▶ _WHAT THIS TASK INVOLVES_
Your task is to print, exactly and only, the lines from the start of the entries below through the line with "This screenshot has height=813, width=1447.". Include both ends, but skip the pictures.
**** DATA SECTION
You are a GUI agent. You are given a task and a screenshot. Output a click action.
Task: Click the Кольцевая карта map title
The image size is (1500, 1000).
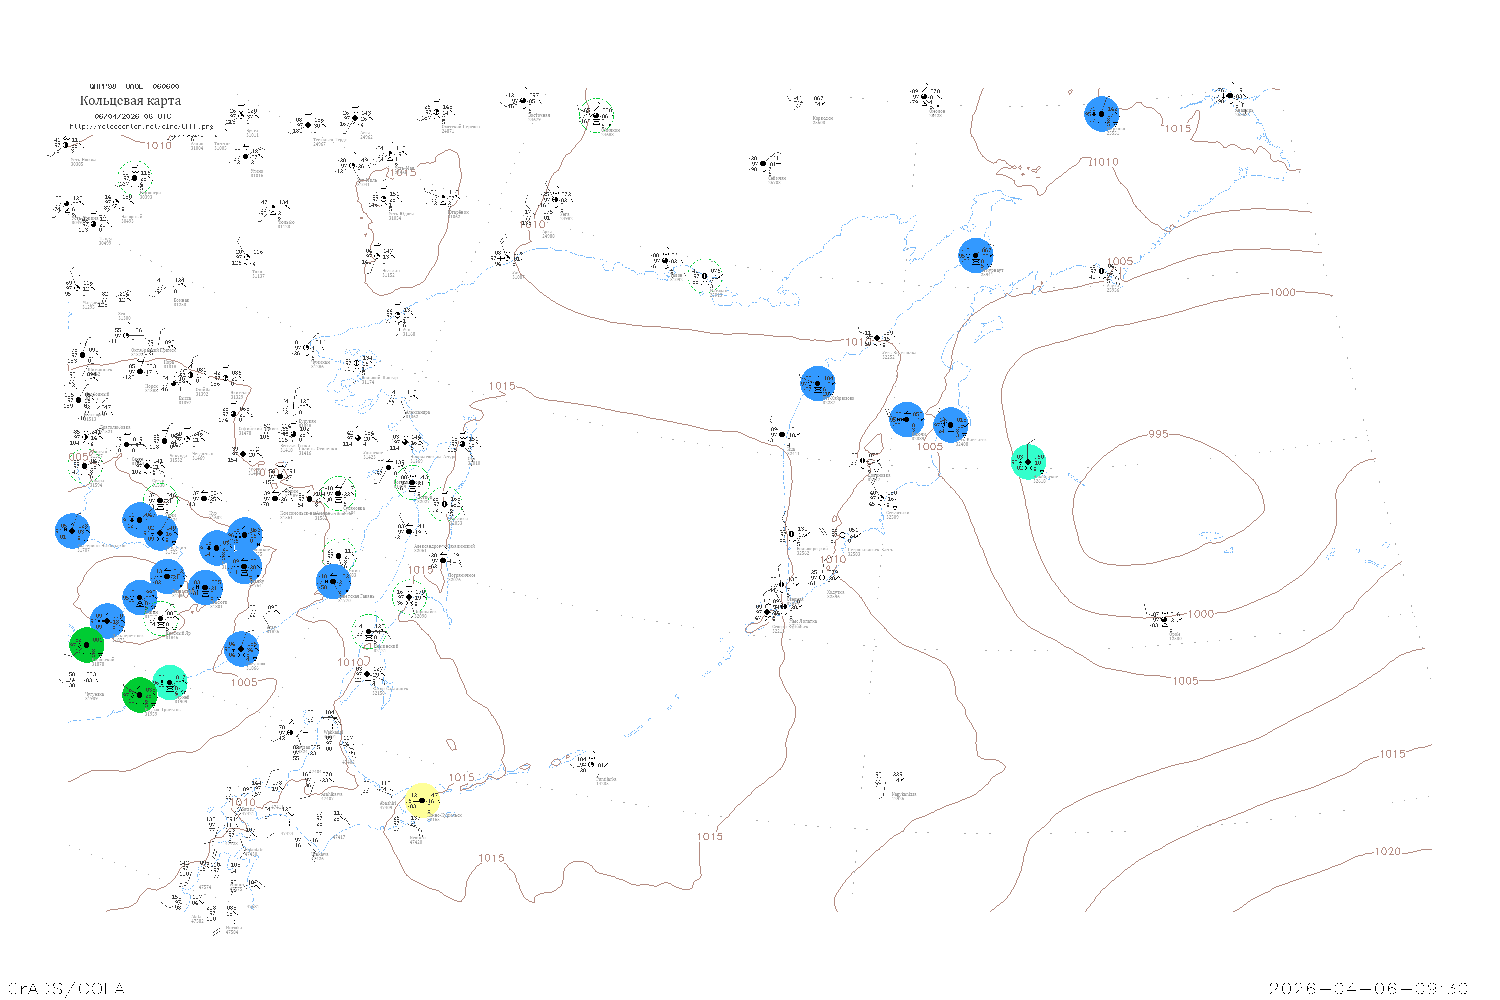click(131, 101)
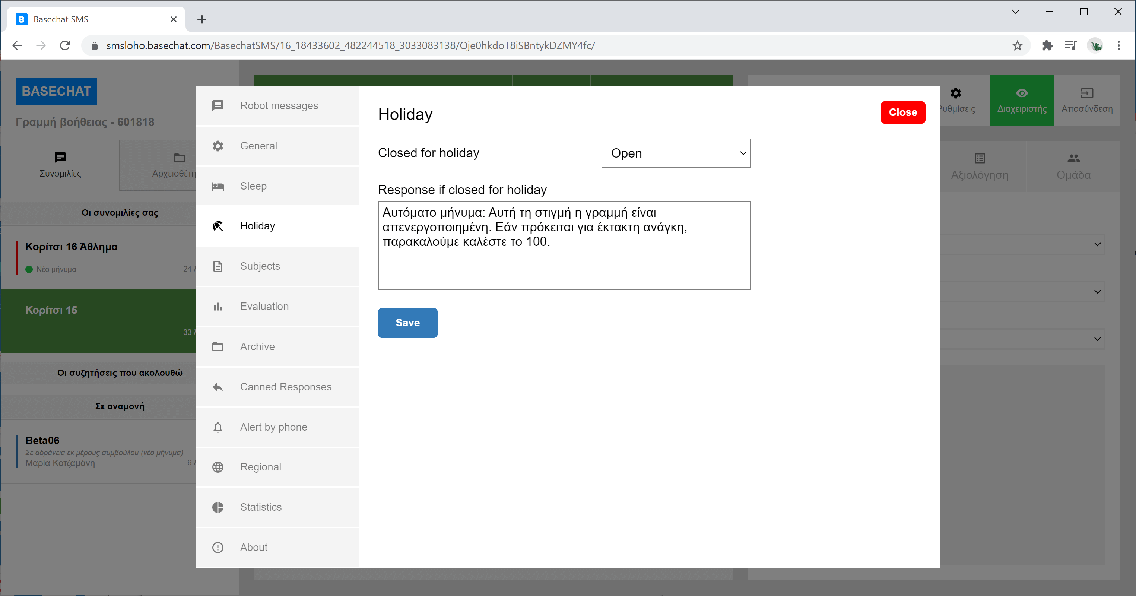Click the Robot messages chat icon
Screen dimensions: 1136x596
(218, 105)
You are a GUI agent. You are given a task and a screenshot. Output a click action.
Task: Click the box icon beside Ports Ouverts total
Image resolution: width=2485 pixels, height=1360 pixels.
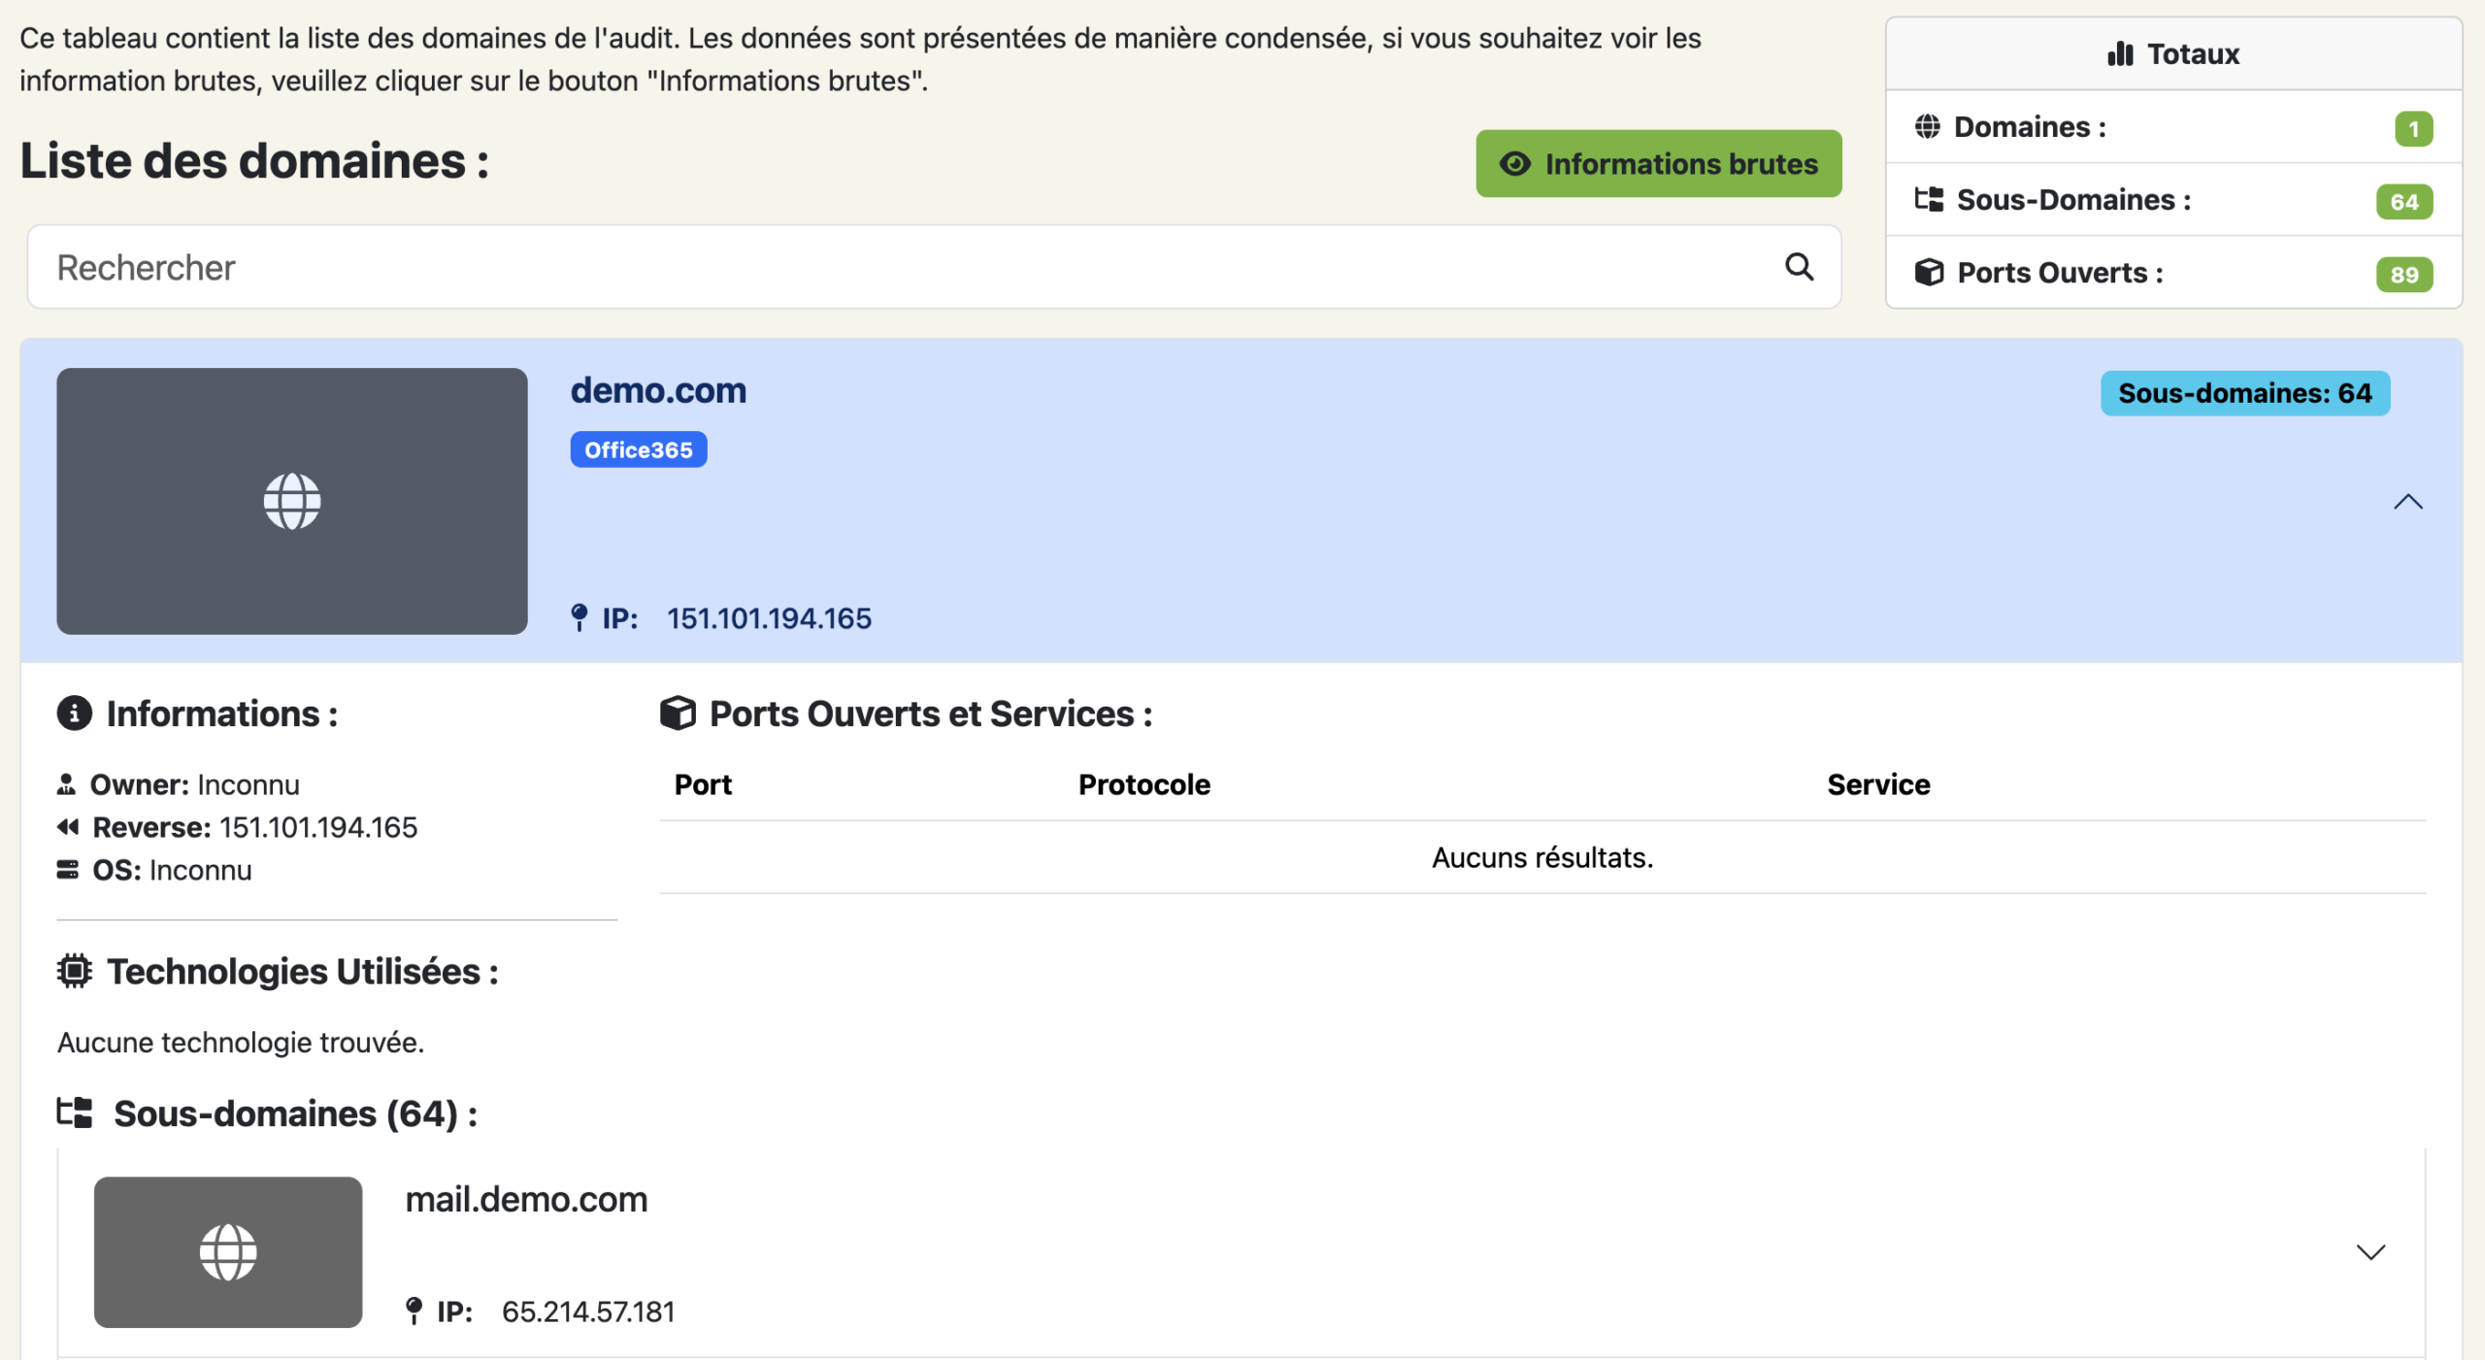click(x=1929, y=273)
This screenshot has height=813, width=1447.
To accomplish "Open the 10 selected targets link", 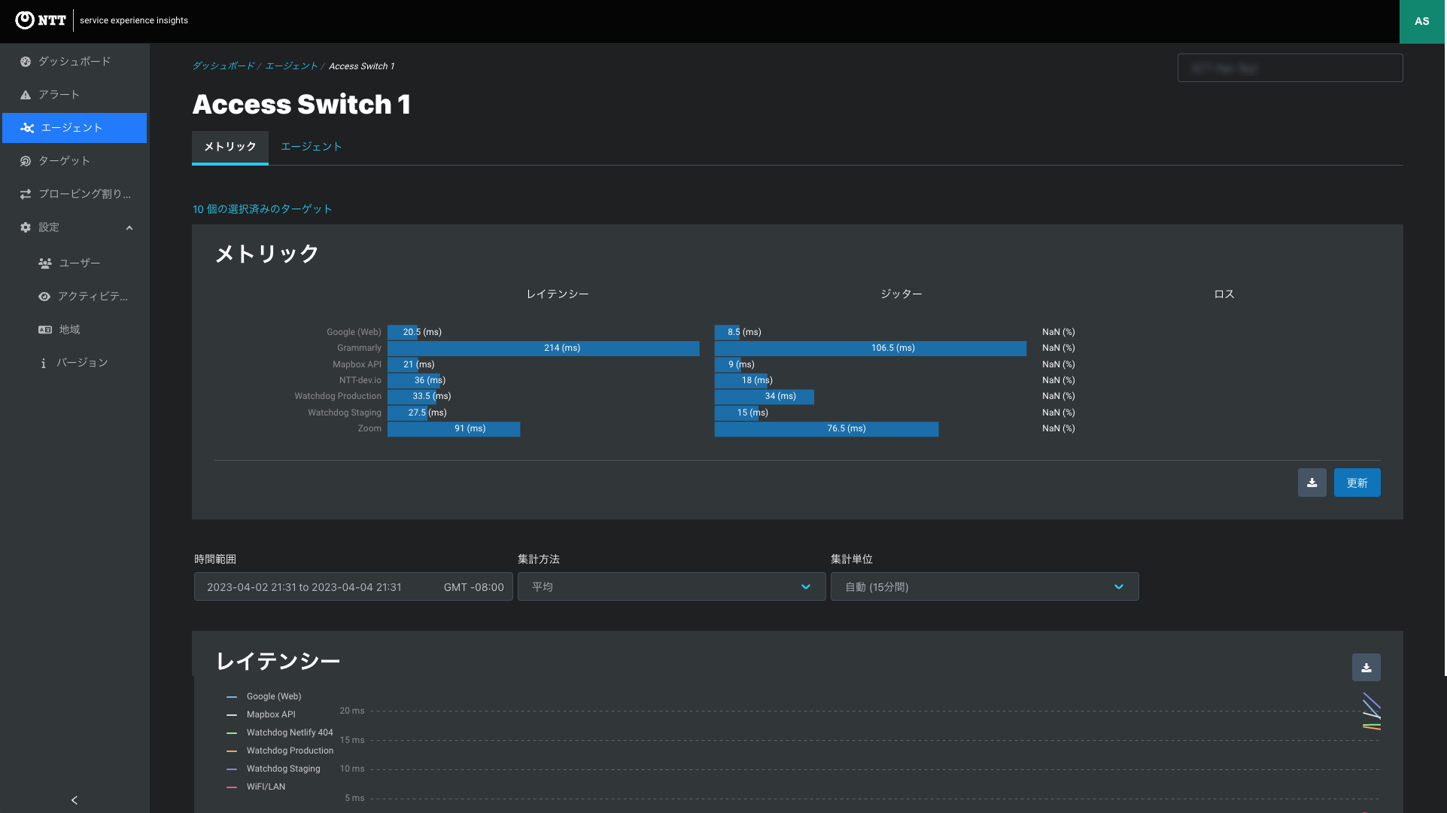I will (262, 209).
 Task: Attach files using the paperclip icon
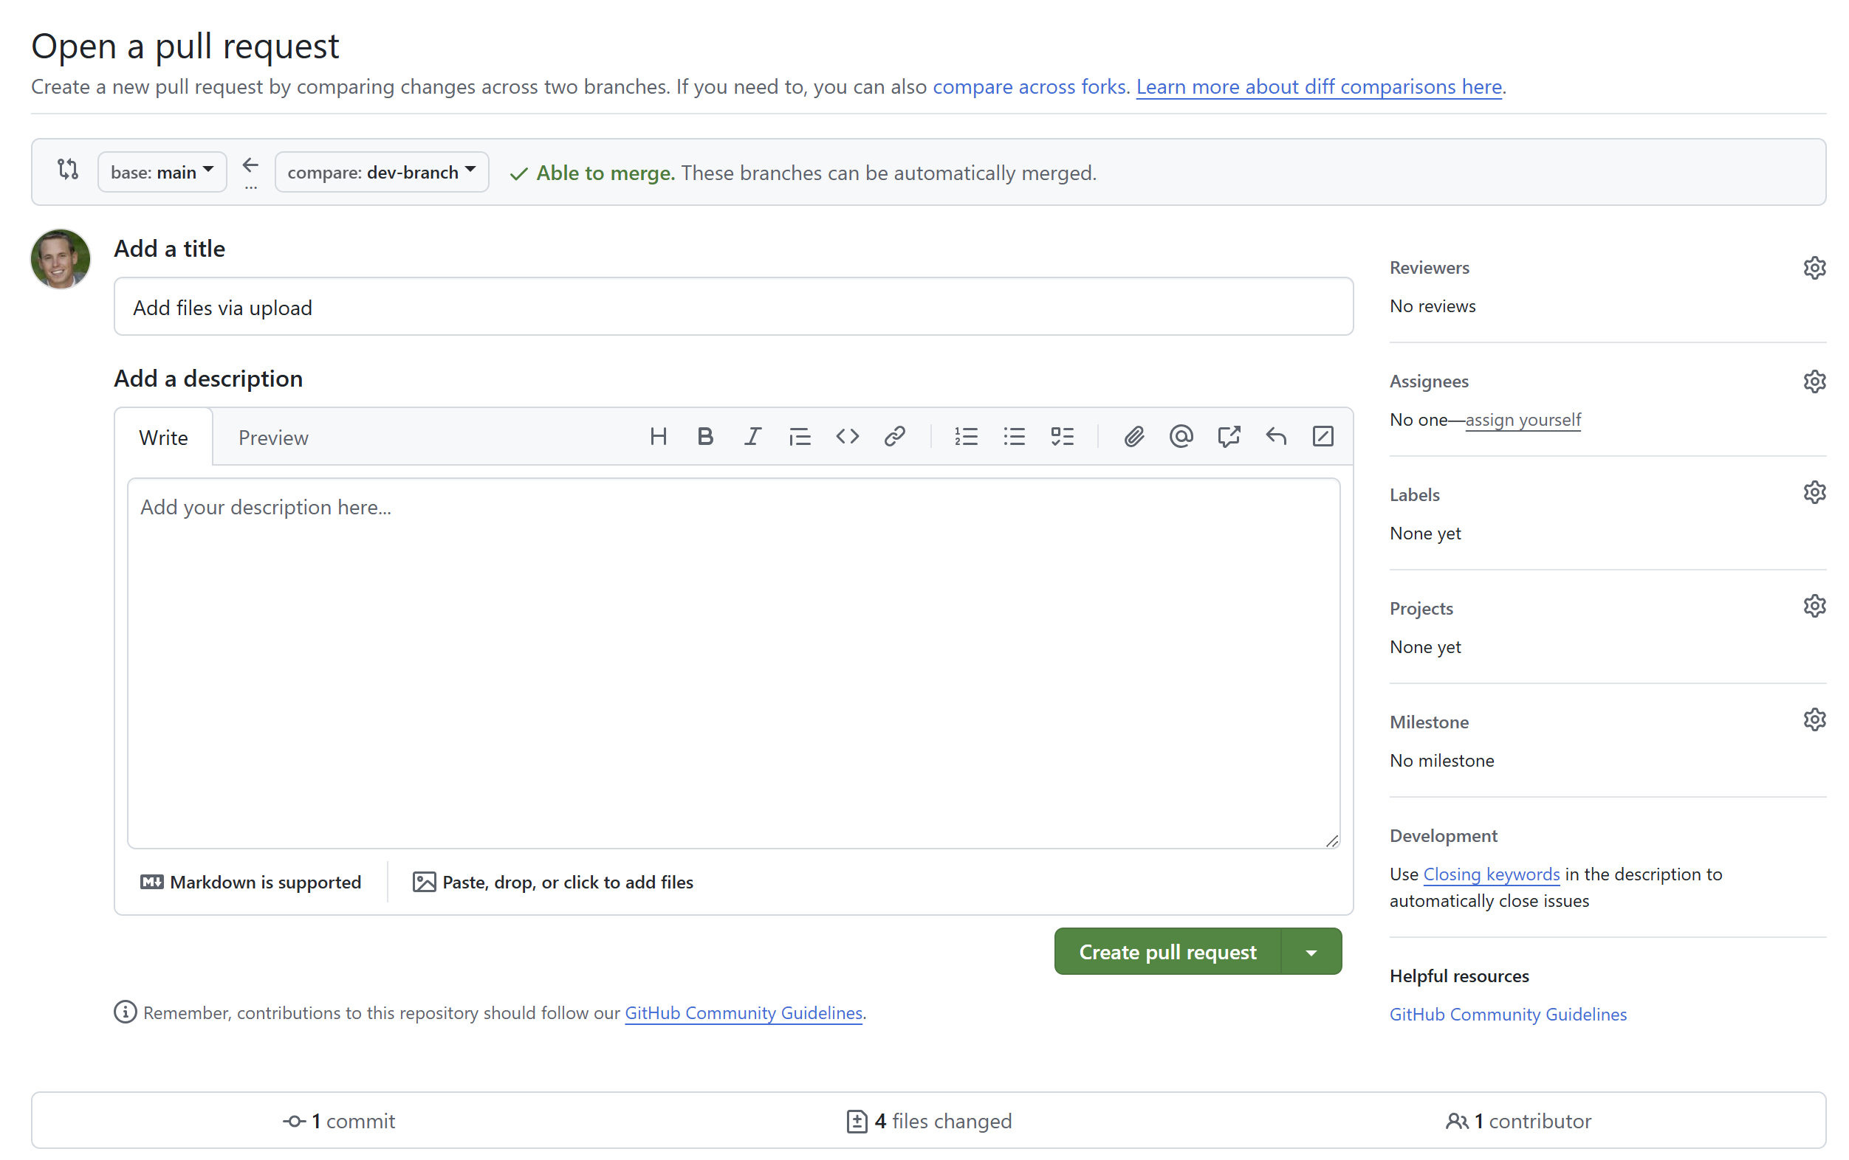tap(1133, 437)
********
▶ _SOLUTION FOR THIS TASK_
You are a GUI agent. You are given a task and a screenshot. Output a click action.
Task: Click the Кольцевая карта map title
The image size is (1500, 1000).
click(131, 101)
Click the Robot messages chat icon
Screen dimensions: 1136x596
(218, 105)
You are a GUI agent. You are given a task and a screenshot. Output a click action.
Task: Click the box icon beside Ports Ouverts total
Image resolution: width=2485 pixels, height=1360 pixels.
click(x=1929, y=273)
This screenshot has height=813, width=1447.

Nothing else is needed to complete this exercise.